Extractables and Leachables Risk Assessments for a large generics pharmaceutical company
A large generics Pharmaceutical company
The manufacture and use of pharmaceutical products can involve contact with various containers (including reaction vessels, tubes, filters and chromatography columns, and packaging such as glass bottles, needles, syringes etc) at various phases in their life cycle. During such contact, small amounts of the components of the processing and storage equipment may leach into the pharmaceutical product and subsequently be delivered to the patient along with the dose. The Pharmaceutical company needed to be confident that the patient will not be exposed to any such leaching chemicals in amounts that pose unacceptable health risks.
Reassurance over the tolerability of the predicted doses can be provided by risk assessments from independent, expert toxicologists. Bibra employs a number of experienced, professionally-registered (RSB/BTS/ERT) toxicologists and was commissioned to provide hazard and risk assessment reports on a range of pharmaceutical products.

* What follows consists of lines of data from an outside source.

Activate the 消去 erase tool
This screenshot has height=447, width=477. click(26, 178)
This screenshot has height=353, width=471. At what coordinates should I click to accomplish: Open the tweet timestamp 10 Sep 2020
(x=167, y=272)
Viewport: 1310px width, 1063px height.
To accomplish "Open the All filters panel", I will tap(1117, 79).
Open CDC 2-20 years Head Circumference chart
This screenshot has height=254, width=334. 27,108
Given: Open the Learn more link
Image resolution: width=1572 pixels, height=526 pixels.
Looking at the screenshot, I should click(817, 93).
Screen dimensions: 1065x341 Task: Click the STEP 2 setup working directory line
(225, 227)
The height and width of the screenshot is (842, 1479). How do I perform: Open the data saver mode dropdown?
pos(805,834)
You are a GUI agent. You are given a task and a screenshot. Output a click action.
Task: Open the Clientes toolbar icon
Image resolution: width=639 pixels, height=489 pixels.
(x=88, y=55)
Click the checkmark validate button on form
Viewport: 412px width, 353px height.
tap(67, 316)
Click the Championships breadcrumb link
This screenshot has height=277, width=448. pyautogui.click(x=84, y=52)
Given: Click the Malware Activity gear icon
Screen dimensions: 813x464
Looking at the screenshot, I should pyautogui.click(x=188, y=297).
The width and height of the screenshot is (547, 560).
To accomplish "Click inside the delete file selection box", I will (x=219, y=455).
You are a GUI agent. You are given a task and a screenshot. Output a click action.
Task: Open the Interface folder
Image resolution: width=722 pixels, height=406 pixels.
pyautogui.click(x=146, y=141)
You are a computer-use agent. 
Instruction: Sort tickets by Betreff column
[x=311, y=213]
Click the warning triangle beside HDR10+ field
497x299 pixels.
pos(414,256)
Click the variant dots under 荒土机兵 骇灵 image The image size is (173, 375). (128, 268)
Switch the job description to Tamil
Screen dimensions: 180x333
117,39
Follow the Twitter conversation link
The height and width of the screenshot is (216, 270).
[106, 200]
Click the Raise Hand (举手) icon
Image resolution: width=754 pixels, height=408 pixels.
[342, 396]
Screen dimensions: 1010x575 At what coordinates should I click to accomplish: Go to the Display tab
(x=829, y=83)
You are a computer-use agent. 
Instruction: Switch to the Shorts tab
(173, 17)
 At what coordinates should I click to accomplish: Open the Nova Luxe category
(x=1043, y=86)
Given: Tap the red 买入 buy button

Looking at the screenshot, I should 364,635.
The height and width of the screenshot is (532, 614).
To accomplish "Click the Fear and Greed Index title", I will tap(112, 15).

The client provided the relevant analytical reports. These recorded the laboratory efforts to detect and measure extractables (chemicals extracted from processing and storage equipment into classic simulating solvents) and leachables (chemicals extracted from equipment into the actual products).
The client described the exposure, which includes information on the dose per treatment, the dosing route (oral, iv etc), the frequency of treatment (e.g. daily, weekly), and its likely duration (single, a few weeks, lifetime etc).
Bibra then assessed the hazards (Inherent characteristics) of the individual chemicals to which patients might be exposed, and carried out risk assessments based on combining hazard data with information on likely dosage. Worst-case assumptions were made to address uncertainties. Where adequate toxicity data are lacking, it was often possible to make use of the Threshold of Toxicological Concern approach.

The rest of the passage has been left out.